* **必須タスク A**:
記録のうち、「Click Xbox 360 Gratuit for Démos de jeux」を含む行から記録の末尾までを、両端の行も含めてそのまま再掲してください。

* **文書抜粋**:
────

今日も 来て しまった

おいしく食べて、温かい布団で眠る。しあわせのかたちを考える日々の記録

麺喰らう(その 1013)玉子きしめん in 鈴一 at 横浜駅

 

4月に夏日なんて、地球温暖化なのか、暖流が蛇行しているのか。汗ばむ陽気のもと、久しぶりに横浜駅を訪ねれば、相鉄の星のうどんにはシャッターが降りている。

 

首都圏では貴重な博多うどんを出してくれて、なかでもごぼう天うどんが絶品だったな。亡き母の見舞いの途中で寄った記憶が思い出され、少しおセンチになりました。

 

汗で失った水分と電解質を補うべく、駅前の鈴一へと。こちらはわずかなカウンターのみで、基本は完全立ち食いのストロングスタイル、文字通りの路麺店なのです。

 

おじさんたちが丼を片手に持って食べる光景は、どこかユーモアのある絵面ですが、私自身その風景のひとつとなる。きしめんの食券を提出し、程なく丼を受け取る。

 

大好きなのよね、きしめん。麺の組成はうどんと同じだけど、独特の平べったさ、いわば縦横があるのがいい。唇との接地面が広いぶん、熱が伝わってくるのが楽しい。

────

* **提供資料**:
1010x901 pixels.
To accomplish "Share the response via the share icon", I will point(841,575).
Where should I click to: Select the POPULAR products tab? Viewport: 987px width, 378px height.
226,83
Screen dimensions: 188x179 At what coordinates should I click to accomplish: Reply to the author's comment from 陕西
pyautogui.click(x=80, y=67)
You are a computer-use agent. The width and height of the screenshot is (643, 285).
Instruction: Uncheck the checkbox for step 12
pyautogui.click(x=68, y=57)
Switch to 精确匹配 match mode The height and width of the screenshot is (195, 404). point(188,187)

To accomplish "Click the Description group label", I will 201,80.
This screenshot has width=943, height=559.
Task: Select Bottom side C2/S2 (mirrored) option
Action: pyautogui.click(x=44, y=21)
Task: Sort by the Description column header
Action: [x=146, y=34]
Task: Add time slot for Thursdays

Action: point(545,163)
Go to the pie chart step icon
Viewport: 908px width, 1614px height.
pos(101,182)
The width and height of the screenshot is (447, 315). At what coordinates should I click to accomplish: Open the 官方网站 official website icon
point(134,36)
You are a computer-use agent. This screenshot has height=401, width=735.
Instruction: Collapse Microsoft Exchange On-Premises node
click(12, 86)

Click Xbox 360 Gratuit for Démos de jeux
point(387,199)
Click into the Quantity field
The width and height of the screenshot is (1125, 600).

────

* **必須タスク B**:
文書抜粋で筆者がきしめんを好む理由を1～3文で説明してください。

* **解答例 A**:
Click Xbox 360 Gratuit for Démos de jeux
point(387,199)
Click into the Quantity field
The width and height of the screenshot is (1125, 600).

* **解答例 B**:
麺の組成はうどんと同じですが、独特の平べったさ、いわば縦横がある点がよいとされています。唇との接地面が広いぶん熱が伝わってくるのが楽しい、というのが理由です。